The Smashing Machine construit ce paradoxe jusqu’au tournoi final, où s’esquisse l’une des plus belles idées du film — peut-être arrivée trop tard. Malgré les défaites qui s’accumulent et ses combats annulés, Mark Kerr figure parmi les favoris du Grand Prix Pride 2000. Il perd en quart de finale, et ce sera Coleman, présenté comme l’outsider vieillissant, qui soulève le trophée. À mesure que le récit s’achève, Mark apparaît de plus en plus esseulé, filmé jusqu’à son visage dans la douche, tandis que la caméra suit Coleman dans un parcours paradoxalement similaire. Par le montage alterné, l’issue du combat de l’un et de l’autre se rejoignent. Que Coleman soit entouré d’une foule triomphante ou Kerr réconforté par sa femme aimante, chacun est livré à lui-même : dans l’embrasure d’une porte le surcadrant pour le premier ou par des gros plans successifs et oppressant pour le second, renforçant l’empathie que la défaite exacerbe déjà.

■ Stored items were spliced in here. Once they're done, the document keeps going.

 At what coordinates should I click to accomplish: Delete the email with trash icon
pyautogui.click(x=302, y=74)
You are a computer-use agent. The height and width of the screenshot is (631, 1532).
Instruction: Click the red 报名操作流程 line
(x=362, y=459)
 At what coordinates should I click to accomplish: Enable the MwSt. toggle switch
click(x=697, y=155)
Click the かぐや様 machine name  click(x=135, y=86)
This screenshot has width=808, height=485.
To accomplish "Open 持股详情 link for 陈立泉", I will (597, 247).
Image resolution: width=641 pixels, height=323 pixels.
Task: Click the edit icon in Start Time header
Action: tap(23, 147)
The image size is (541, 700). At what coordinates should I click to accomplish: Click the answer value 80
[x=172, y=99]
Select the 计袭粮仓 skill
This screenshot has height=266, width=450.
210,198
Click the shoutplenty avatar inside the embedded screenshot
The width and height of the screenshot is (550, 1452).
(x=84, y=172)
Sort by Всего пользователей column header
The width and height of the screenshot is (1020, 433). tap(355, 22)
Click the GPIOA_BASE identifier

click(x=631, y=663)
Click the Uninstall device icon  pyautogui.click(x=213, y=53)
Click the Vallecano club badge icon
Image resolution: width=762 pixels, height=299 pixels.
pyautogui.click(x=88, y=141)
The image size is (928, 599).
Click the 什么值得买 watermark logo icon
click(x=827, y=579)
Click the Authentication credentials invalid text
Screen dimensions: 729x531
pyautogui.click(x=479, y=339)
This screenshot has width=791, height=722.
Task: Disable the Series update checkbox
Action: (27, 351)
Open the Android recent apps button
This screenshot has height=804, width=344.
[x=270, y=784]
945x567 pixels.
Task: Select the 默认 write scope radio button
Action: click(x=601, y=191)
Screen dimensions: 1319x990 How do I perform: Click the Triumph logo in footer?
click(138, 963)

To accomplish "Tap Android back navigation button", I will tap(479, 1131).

Si l’intention relève de l’ébauche, elle affleure en filigrane et amène une question : qu’advient-il de ces corps sacrifiés pour le sport ? Vainqueur ou perdant, la solitude est la même, et seuls les combattants eux-mêmes peuvent comprendre l’ampleur des sacrifices consentis pour parvenir jusque-là. Ainsi, The Smashing Machine peut se lire comme le contrechamp d’un biopic sportif traditionnel. Le sujet n’est pas le vainqueur resplendissant ou le perdant magnifique, mais un sportif abîmé dans sa quotidienneté, partagé entre déception et fierté, exploits et sacrifices. Dans un épilogue plus léger, le vrai Mark Kerr, fort de ses 56 ans et filmé de loin en train de faire ses courses, prend le relais de celui campé par Johnson. Une incursion inattendue à la frontière entre fiction et réalité documentaire, où apparaît en surimpression le résumé des événements de la vie du combattant suivant cette défaite. Il y est écrit qu’il est un pionnier du MMA, mais l’on voit surtout un homme simple faire une tâche banale, toujours maladroit dans la foule, mais apaisé. « Son nom, c’est Mark Kerr » clôt le film : la simplicité de cette formule, comme celle de cet homme qui a appris à vivre avec sa solitude, est peut-être ce qui émeut le plus dans cette première aventure, elle-aussi en solitaire, de Benny Safdie.